We have reviewed several federal and state cases dealing with the constitutionality of noise ordinances, first turning to the United States Supreme Court's decision in Grayned v. City of Rockford, 408 U.S. 104, 92 S.Ct. 2294, 33 L.Ed.2d 222 (1972). That case involved equal rights protests by black students at a high school in Illinois during the 1960s. Id. at 105, 92 S.Ct. at 2297. One of the students, Richard Grayned, was found guilty of violating the city's noise ordinance. Id. at 106, 92 S.Ct. at 2298. The Rockford ordinance read:

No person, while on public or private grounds adjacent to any building in which a school or any class thereof is in session, shall willfully make or assist in the making of any noise or diversion which disturbs or tends to disturb the peace or good order of such school session or class thereof.

Id. at 107-08, 92 S.Ct. at 2298. Grayned raised claims of both vagueness and overbreadth to attack his conviction. Id. at 108, 114, 92 S.Ct. at 2298, 2302. In holding that the Rockford ordinance was not invalid on its face, the Grayned court noted that the city had a compelling interest in preserving "an undisrupted school session conducive to the students' learning." Id. at 119, 92 S.Ct. at 2305. The ordinance, although restrictive of expressive behavior during the school session, was not overbroad because:

Rockford punishes only conduct which disrupts or is about to disrupt normal school activities.... Peaceful picketing which does not interfere with the ordinary functioning of the school is permitted. And the ordinance gives no license to punish anyone because of what he is saying.

Id. at 119-20, 92 S.Ct. at 2305. Similarly, the Bedford ordinance restricts only those noises that "unreasonably disturb or interfere with the peace, comfort and repose of neighboring persons of ordinary sensibilities"; it is neutral regarding content and location.
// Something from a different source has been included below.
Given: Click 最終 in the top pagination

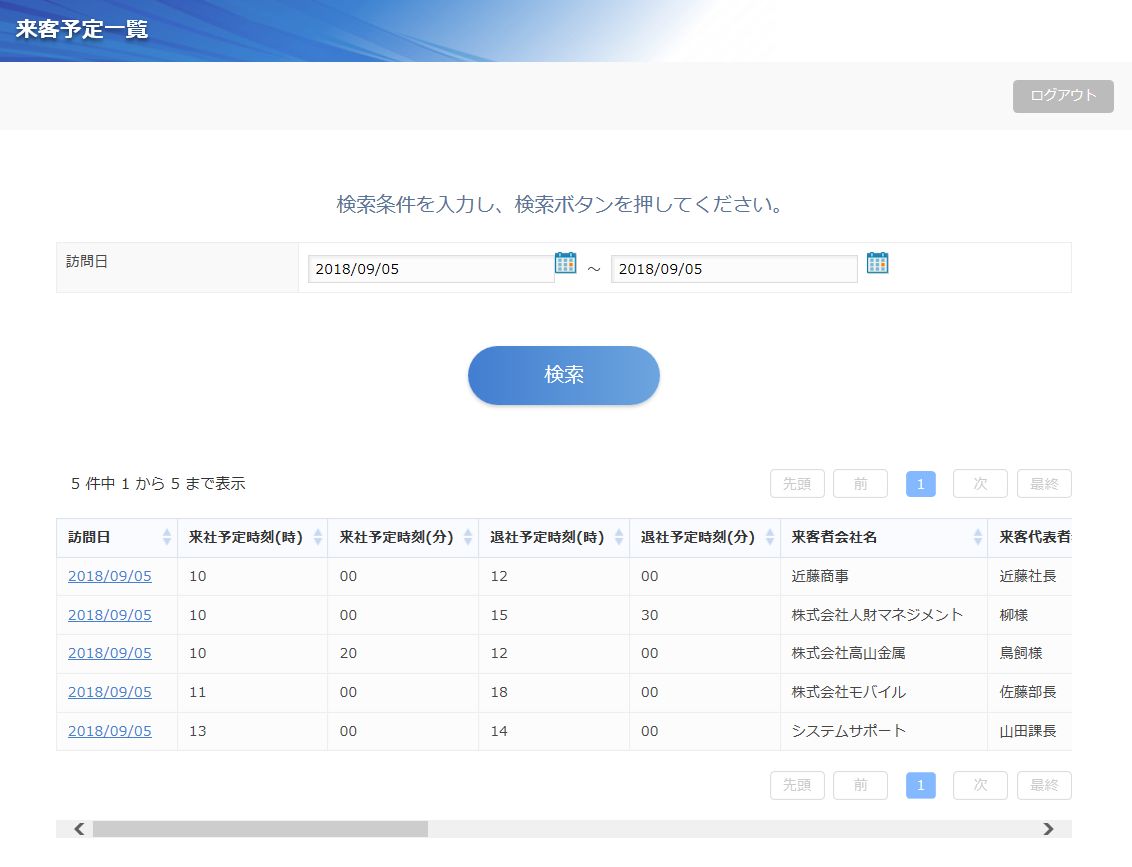Looking at the screenshot, I should (x=1044, y=484).
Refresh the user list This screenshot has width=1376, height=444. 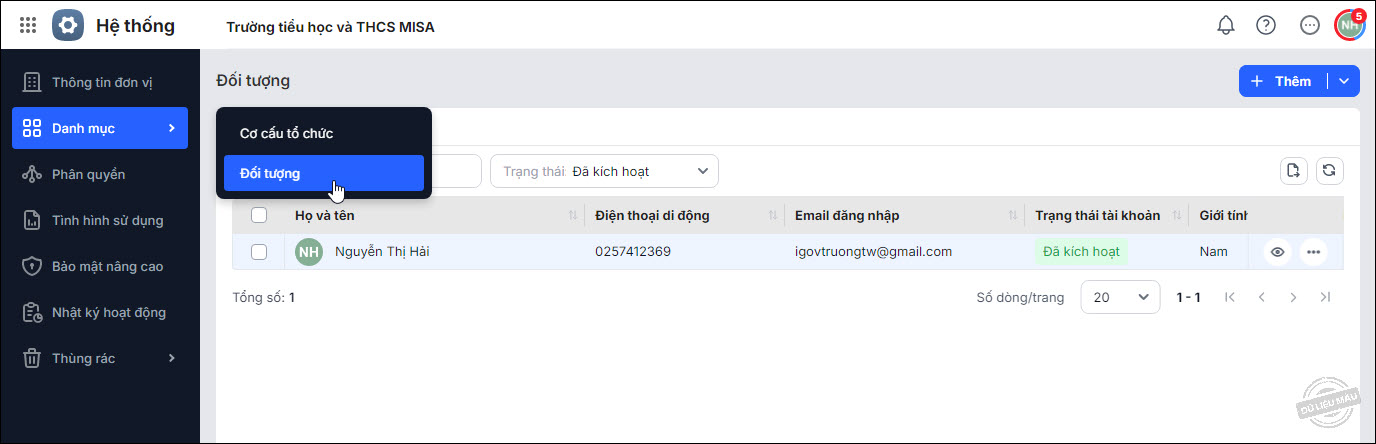click(x=1329, y=171)
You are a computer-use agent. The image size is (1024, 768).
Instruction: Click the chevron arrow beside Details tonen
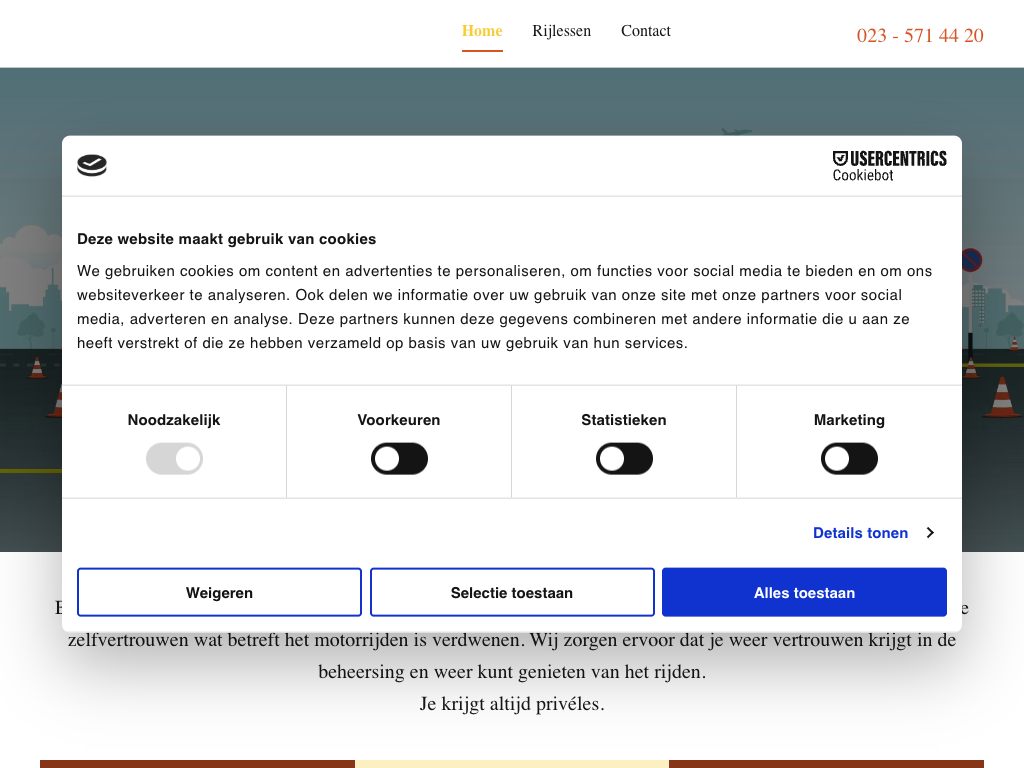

In Ward v. Rock Against Racism, the Supreme Court upheld New York City's volume control regulations for public outdoor concerts despite clear First Amendment protection for music because the city's interest in tranquility allowed it to impose reasonable restrictions. 491 U.S. 781, 790, 109 S.Ct. 2746, 2753, 105 L.Ed.2d 661 (1989). According to the Ward court, "A regulation that serves purposes unrelated to the content of expression is deemed neutral, even if it has an incidental effect on some speakers or messages but not others." Id. at 791, 109 S.Ct. at 2754. Under Ward, Bedford may impose reasonable restrictions on the time, place, or manner of constitutionally protected speech — even in a public forum. Id. at 791, 109 S.Ct. at 2753. A valid time, place, and manner restriction, however, must be content-neutral. Id. A restriction is content-neutral so long as it is "justified without reference to the content of the regulated speech." Id. (quoting Clark...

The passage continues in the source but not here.